English class is essentially potpourri. Random order of books + Shakespeare.
No teaching as to what makes writing a joy to read. Only emphasis on the
relevant social issues.

History class is horrible, no explanations needed. It stinks because History
has so much potential. If you have a good teacher, the sort that teaches you
shades of grey, then it's amazing. But that's not the curriculum. Also,
there's no emphasis on what MATTERS, which is current events. Rarely do you
learn anything 80s onward. That means that most high school graduates are
functionally retarded in terms of modern politics and news.

The science classes vary between schools, but it's making certain types of
science MANDATORY that just lack logic.
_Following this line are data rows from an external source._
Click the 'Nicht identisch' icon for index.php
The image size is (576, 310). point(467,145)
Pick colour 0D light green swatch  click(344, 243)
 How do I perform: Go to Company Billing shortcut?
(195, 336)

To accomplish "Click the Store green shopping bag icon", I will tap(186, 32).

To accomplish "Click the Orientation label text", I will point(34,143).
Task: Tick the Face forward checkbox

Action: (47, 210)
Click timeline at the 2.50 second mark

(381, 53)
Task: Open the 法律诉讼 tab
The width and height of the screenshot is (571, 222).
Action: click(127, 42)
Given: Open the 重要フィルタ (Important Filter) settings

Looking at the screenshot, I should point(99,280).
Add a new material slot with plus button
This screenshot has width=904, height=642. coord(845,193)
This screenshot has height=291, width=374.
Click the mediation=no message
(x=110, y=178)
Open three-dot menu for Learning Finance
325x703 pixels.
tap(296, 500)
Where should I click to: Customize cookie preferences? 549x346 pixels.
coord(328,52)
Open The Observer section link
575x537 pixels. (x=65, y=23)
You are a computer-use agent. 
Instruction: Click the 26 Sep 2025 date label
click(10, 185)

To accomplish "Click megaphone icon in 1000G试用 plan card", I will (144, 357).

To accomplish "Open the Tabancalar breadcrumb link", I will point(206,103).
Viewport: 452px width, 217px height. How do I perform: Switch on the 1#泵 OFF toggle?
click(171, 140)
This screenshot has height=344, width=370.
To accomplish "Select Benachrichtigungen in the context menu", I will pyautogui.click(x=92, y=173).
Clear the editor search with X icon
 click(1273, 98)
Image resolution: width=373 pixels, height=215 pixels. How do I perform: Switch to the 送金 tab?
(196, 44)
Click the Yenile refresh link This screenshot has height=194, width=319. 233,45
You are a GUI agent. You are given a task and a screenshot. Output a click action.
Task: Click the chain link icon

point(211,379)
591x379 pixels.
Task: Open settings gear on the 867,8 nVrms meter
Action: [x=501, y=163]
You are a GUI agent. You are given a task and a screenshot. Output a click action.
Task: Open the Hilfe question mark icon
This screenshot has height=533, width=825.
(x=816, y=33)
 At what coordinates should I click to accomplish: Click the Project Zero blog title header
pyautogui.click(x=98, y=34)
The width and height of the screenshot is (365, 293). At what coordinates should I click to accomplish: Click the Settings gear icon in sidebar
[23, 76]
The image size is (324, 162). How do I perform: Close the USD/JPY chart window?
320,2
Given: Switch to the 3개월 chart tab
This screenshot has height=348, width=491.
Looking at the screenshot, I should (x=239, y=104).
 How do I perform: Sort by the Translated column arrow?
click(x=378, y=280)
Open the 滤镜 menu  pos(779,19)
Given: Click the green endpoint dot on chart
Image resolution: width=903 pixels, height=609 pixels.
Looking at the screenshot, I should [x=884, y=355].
Bio and chem? I get physics, but even
there: most people just don't need to know, and NOBODY learns in a way that
makes them like it.

Electives are universally horrid. Teachers regularly have the attitude of "I
didn't specialize in it, so standards don't matter."

...and there's math, which is explained properly here.

I've speculated before on what I think a logical school would be like, and it
would be something like the following:

-Math and physics form the core learning at a younger age, because with them you can do anything.

-English courses focus not on movements, not even necessarily on "we think these guys are great," but emphasize different attitudes on how to write. Aesthetic, deconstructionist... teaching students to actually look at how writing works. Also, pop literature needs to be examined as well. Not teaching it ignores a field of literature that never gets brought up.

-Philosophy would be a great starter high school course.

-What we call "health/fitness" would focus less on STDs in 7th grade and focus MUCH, MUCH, MUCH more on understanding other people. It took me until about sixteen to learn that people aren't solely irrational beings, and the fact that it took me that long is that school is heavy on mysticism (like, assuming that older ALWAYS means better). That should be fixed.

-Emphasis on current affairs and technologies. Learning about the past should be focused on events rather than sweeping ideologies, and more comprehensive on a few key areas.

-All classes should emphasize writing and conveying ideas clearly. But that means no grading things based on length, either: people good at writing short should.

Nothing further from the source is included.